At the Corner, Mr. Williamson expressed astonishment that, as a severe Obama critic, I would give the administration the benefit of the doubt on this one. But I am an Obama critic only where the evidence warrants it. As Mr. Williamson observed, I accused the administration of a “grave violation of law” in civil-rights enforcement — but Justice Department lawyers have testified that Obama officials have imposed racially discriminatory charging practices. As Mr. Williamson noted, I’ve argued that the Obama administration shares much of the Islamist critique of the United States and has staffed the Justice Department with terrorist sympathizers — but there is a mountain of evidence to that effect. If Mr. Williamson has evidence for what he alleges — that President Obama has a list of Americans to be assassinated and is planning to carry out those killings — I’m all ears. But there is no evidence in his essay. Where I come from, a comparable lack of evidence gets your case laughed out of court.

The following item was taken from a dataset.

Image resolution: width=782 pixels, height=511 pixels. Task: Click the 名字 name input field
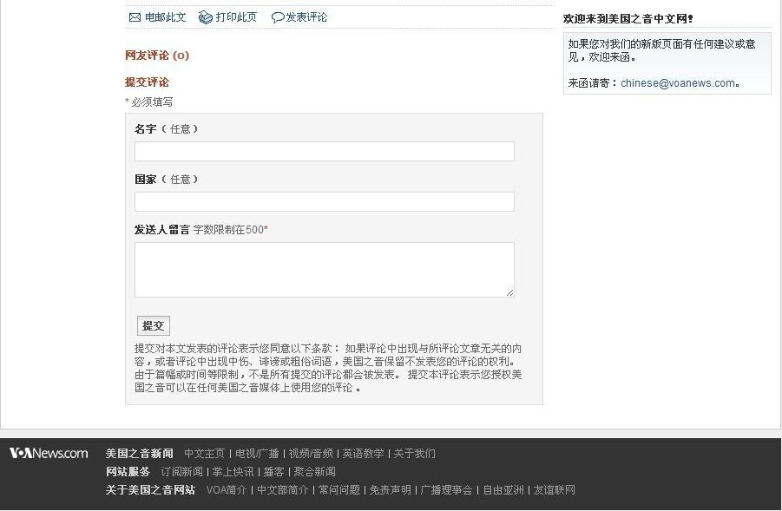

There is no runaway executive branch, nor an “assassin-in-chief” drawing up hit lists of citizens. Usually, one encounters such hallucinatory analyses from feverish lefties or libertarian extremists, who hear in the most commonsense security measures a death knell for the Bill of Rights. In the real world, we have the most tightly regulated chief executive in our history — searchingly overseen by Congress and micromanaged by the courts in a manner that would have shocked the World War II–era judiciary, to say nothing of the Framers. Mr. Williamson should relax. The president has been successfully shackled.